■ Exercise: Rewrite every line of the records below as a numbered list, one line per item, and drop the blank lines.

======== Input data ========

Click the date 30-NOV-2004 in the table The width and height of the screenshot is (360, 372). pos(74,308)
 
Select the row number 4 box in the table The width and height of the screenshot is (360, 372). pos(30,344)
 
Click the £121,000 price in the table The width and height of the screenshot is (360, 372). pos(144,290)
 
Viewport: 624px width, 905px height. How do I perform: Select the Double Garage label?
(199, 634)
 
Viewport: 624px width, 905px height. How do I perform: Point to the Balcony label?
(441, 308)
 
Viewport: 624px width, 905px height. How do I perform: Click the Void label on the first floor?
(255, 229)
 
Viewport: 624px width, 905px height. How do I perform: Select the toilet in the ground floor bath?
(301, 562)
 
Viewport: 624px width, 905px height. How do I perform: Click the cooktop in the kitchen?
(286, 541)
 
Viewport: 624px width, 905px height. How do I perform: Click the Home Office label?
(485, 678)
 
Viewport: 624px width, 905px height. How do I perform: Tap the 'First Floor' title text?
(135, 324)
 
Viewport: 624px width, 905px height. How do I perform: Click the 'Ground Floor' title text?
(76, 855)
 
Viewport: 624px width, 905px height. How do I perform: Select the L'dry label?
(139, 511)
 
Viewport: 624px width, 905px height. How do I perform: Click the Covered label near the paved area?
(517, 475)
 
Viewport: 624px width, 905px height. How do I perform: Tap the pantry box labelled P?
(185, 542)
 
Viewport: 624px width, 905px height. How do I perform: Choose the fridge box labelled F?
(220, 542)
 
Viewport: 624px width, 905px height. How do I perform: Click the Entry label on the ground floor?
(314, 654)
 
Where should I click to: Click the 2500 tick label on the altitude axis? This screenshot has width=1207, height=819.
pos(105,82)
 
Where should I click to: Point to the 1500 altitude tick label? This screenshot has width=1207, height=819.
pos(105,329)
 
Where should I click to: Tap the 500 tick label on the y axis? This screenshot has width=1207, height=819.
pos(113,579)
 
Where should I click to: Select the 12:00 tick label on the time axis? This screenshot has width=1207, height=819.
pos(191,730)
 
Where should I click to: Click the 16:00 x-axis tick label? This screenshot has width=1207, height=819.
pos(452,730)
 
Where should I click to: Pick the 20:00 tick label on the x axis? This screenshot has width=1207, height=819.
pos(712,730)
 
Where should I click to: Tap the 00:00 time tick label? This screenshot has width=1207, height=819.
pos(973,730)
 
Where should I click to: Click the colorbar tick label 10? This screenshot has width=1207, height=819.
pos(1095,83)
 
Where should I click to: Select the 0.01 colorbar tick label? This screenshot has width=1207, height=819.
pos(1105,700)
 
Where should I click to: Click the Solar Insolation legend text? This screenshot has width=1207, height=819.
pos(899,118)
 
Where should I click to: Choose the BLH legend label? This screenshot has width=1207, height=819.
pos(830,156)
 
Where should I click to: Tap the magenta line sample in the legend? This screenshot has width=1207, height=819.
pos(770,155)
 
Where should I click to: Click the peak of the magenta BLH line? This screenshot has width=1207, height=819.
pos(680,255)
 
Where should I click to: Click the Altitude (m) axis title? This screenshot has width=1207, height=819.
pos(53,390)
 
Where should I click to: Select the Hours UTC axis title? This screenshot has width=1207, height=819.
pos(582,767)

========

■ Answer to this exercise:
1. Click the date 30-NOV-2004 in the table The width and height of the screenshot is (360, 372). pos(74,308)
2. Select the row number 4 box in the table The width and height of the screenshot is (360, 372). pos(30,344)
3. Click the £121,000 price in the table The width and height of the screenshot is (360, 372). pos(144,290)
4. Viewport: 624px width, 905px height. How do I perform: Select the Double Garage label?
5. (199, 634)
6. Viewport: 624px width, 905px height. How do I perform: Point to the Balcony label?
7. (441, 308)
8. Viewport: 624px width, 905px height. How do I perform: Click the Void label on the first floor?
9. (255, 229)
10. Viewport: 624px width, 905px height. How do I perform: Select the toilet in the ground floor bath?
11. (301, 562)
12. Viewport: 624px width, 905px height. How do I perform: Click the cooktop in the kitchen?
13. (286, 541)
14. Viewport: 624px width, 905px height. How do I perform: Click the Home Office label?
15. (485, 678)
16. Viewport: 624px width, 905px height. How do I perform: Tap the 'First Floor' title text?
17. (135, 324)
18. Viewport: 624px width, 905px height. How do I perform: Click the 'Ground Floor' title text?
19. (76, 855)
20. Viewport: 624px width, 905px height. How do I perform: Select the L'dry label?
21. (139, 511)
22. Viewport: 624px width, 905px height. How do I perform: Click the Covered label near the paved area?
23. (517, 475)
24. Viewport: 624px width, 905px height. How do I perform: Tap the pantry box labelled P?
25. (185, 542)
26. Viewport: 624px width, 905px height. How do I perform: Choose the fridge box labelled F?
27. (220, 542)
28. Viewport: 624px width, 905px height. How do I perform: Click the Entry label on the ground floor?
29. (314, 654)
30. Where should I click to: Click the 2500 tick label on the altitude axis? This screenshot has width=1207, height=819.
31. pos(105,82)
32. Where should I click to: Point to the 1500 altitude tick label? This screenshot has width=1207, height=819.
33. pos(105,329)
34. Where should I click to: Tap the 500 tick label on the y axis? This screenshot has width=1207, height=819.
35. pos(113,579)
36. Where should I click to: Select the 12:00 tick label on the time axis? This screenshot has width=1207, height=819.
37. pos(191,730)
38. Where should I click to: Click the 16:00 x-axis tick label? This screenshot has width=1207, height=819.
39. pos(452,730)
40. Where should I click to: Pick the 20:00 tick label on the x axis? This screenshot has width=1207, height=819.
41. pos(712,730)
42. Where should I click to: Tap the 00:00 time tick label? This screenshot has width=1207, height=819.
43. pos(973,730)
44. Where should I click to: Click the colorbar tick label 10? This screenshot has width=1207, height=819.
45. pos(1095,83)
46. Where should I click to: Select the 0.01 colorbar tick label? This screenshot has width=1207, height=819.
47. pos(1105,700)
48. Where should I click to: Click the Solar Insolation legend text? This screenshot has width=1207, height=819.
49. pos(899,118)
50. Where should I click to: Choose the BLH legend label? This screenshot has width=1207, height=819.
51. pos(830,156)
52. Where should I click to: Tap the magenta line sample in the legend? This screenshot has width=1207, height=819.
53. pos(770,155)
54. Where should I click to: Click the peak of the magenta BLH line? This screenshot has width=1207, height=819.
55. pos(680,255)
56. Where should I click to: Click the Altitude (m) axis title? This screenshot has width=1207, height=819.
57. pos(53,390)
58. Where should I click to: Select the Hours UTC axis title? This screenshot has width=1207, height=819.
59. pos(582,767)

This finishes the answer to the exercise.